## Task
Wherever "thumbnail" shows up in the records below, copy the whole line.

(Beginning of Source information)

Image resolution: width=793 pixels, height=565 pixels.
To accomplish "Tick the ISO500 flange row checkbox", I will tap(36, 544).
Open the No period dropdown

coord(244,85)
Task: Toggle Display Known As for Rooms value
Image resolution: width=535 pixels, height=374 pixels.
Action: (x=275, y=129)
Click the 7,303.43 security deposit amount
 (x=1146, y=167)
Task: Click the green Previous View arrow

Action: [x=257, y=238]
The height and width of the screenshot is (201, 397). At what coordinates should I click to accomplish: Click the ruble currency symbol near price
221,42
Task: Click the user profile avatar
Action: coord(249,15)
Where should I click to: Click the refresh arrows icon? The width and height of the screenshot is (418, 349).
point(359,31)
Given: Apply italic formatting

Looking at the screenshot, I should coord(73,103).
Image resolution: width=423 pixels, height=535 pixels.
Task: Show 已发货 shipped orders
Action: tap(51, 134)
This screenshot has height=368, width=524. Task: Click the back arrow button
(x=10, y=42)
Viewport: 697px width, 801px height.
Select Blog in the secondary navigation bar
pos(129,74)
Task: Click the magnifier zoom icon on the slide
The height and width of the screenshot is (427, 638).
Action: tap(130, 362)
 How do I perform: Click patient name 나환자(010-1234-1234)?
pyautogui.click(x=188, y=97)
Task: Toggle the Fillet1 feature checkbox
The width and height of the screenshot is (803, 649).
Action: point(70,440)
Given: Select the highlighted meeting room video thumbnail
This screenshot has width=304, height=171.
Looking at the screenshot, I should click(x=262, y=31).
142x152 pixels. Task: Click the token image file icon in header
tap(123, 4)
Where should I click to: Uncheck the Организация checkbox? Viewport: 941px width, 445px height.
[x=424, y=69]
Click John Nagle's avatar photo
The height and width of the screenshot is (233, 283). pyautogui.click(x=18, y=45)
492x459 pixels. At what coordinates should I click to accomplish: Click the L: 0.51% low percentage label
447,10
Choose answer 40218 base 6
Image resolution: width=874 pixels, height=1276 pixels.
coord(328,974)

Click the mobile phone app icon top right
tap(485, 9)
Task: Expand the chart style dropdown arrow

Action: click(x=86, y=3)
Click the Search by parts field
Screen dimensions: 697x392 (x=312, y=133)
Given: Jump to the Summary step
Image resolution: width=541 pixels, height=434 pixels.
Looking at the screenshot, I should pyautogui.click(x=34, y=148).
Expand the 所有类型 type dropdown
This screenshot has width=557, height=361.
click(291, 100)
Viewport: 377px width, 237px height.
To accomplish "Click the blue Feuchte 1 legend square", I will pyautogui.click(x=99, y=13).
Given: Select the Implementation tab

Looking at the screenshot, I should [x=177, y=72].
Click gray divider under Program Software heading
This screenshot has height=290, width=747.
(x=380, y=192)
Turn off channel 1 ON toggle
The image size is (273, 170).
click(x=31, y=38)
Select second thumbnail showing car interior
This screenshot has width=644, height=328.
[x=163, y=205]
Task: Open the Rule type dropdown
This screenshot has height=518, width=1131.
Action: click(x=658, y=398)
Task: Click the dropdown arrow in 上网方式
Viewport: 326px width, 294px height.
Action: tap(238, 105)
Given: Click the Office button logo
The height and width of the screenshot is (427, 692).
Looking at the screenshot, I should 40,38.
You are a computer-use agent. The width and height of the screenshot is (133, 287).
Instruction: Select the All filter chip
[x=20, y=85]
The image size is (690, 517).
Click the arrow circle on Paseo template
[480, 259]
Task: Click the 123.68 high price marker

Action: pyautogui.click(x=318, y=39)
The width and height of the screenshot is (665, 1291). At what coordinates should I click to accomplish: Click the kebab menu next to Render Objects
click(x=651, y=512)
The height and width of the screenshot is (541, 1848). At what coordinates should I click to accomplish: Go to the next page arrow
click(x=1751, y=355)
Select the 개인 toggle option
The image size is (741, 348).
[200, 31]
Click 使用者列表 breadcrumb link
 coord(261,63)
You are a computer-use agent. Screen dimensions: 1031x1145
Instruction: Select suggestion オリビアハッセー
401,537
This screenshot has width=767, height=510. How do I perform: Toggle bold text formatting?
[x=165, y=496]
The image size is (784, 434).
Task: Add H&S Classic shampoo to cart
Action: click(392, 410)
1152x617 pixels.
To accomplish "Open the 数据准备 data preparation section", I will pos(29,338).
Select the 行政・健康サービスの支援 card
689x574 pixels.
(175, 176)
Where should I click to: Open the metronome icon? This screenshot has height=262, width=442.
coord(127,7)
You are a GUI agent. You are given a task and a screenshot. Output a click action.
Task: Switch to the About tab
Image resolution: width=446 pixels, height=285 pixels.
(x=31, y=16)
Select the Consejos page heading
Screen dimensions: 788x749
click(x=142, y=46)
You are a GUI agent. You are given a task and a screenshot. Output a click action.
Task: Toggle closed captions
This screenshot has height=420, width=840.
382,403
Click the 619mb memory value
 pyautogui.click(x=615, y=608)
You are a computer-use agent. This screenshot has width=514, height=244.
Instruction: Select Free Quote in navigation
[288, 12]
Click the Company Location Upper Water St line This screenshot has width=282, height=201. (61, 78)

(End of Source information)

## Written answer
Given: Select the highlighted meeting room video thumbnail
Select second thumbnail showing car interior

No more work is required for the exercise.